> _DOCUMENT TEXT_:
★ ★ ★ ★ ★

Clustering of boundary interfaces for an inhomogeneous Allen–Cahn equation on a smooth bounded domain

Abstract

We consider the inhomogeneous Allen–Cahn equation

$$\begin{aligned} \epsilon ^2\Delta u\,+\,V(y)(1-u^2)\,u\,=\,0\quad \text{ in }\ \Omega , \qquad \frac{\partial u}{\partial \nu }\,=\,0\quad \text{ on }\ \partial \Omega , \end{aligned}$$

where \(\Omega \) is a bounded domain in \({\mathbb {R}}^2\) with smooth boundary \(\partial \Omega \) and V(x) is a positive smooth function, \(\epsilon >0\) is a small parameter, \(\nu \) denotes the unit outward normal of \(\partial \Omega \). For any fixed integer \(N\ge 2\), we will show the existence of a clustered solution \(u_{\epsilon }\) with N-transition layers near \(\partial \Omega \) with mutual distance \(O(\epsilon |\ln \epsilon |)\), provided that the generalized mean curvature \(\mathcal {H} \) of \(\partial \Omega \) is positive and \(\epsilon \) stays away from a discrete set of values at which resonance occurs. Our result is an extension of those (with dimension two) by Malchiodi et al. (Pac. J. Math. 229(2):447–468, 2007) and Malchiodi et al. (J. Fixed Point Theory Appl. 1(2):305–336, 2007).

★ ★ ★ ★ ★

> _Item position entries_:
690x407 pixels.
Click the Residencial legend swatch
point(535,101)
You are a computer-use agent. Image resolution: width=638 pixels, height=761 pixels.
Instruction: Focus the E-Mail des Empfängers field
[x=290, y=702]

★ ★ ★ ★ ★

> _WRITTEN TASK 1_:
What condition does the abstract require of the generalized mean curvature of the boundary of Ω?
> _WRITTEN TASK 2_:
Write out the abstract from "where \(\Omega \)" to "Appl. 1(2):305–336, 2007).".
> _WRITTEN TASK 3_:
Decide whether each statement agrees with the abstract, and back each answer with the deciding words quoted from it. (a) The function V is required to be positive. (b) The parameter ε is taken to be large. (c) The result is described as extending earlier work by Malchiodi et al.

> _EXPECTED OUTPUT 1_:
It must be positive.

> _EXPECTED OUTPUT 2_:
where \(\Omega \) is a bounded domain in \({\mathbb {R}}^2\) with smooth boundary \(\partial \Omega \) and V(x) is a positive smooth function, \(\epsilon >0\) is a small parameter, \(\nu \) denotes the unit outward normal of \(\partial \Omega \). For any fixed integer \(N\ge 2\), we will show the existence of a clustered solution \(u_{\epsilon }\) with N-transition layers near \(\partial \Omega \) with mutual distance \(O(\epsilon |\ln \epsilon |)\), provided that the generalized mean curvature \(\mathcal {H} \) of \(\partial \Omega \) is positive and \(\epsilon \) stays away from a discrete set of values at which resonance occurs. Our result is an extension of those (with dimension two) by Malchiodi et al. (Pac. J. Math. 229(2):447–468, 2007) and Malchiodi et al. (J. Fixed Point Theory Appl. 1(2):305–336, 2007).

> _EXPECTED OUTPUT 3_:
(a) Yes: "V(x) is a positive smooth function"
(b) No: "is a small parameter"
(c) Yes: "Our result is an extension of those (with dimension two) by Malchiodi et al."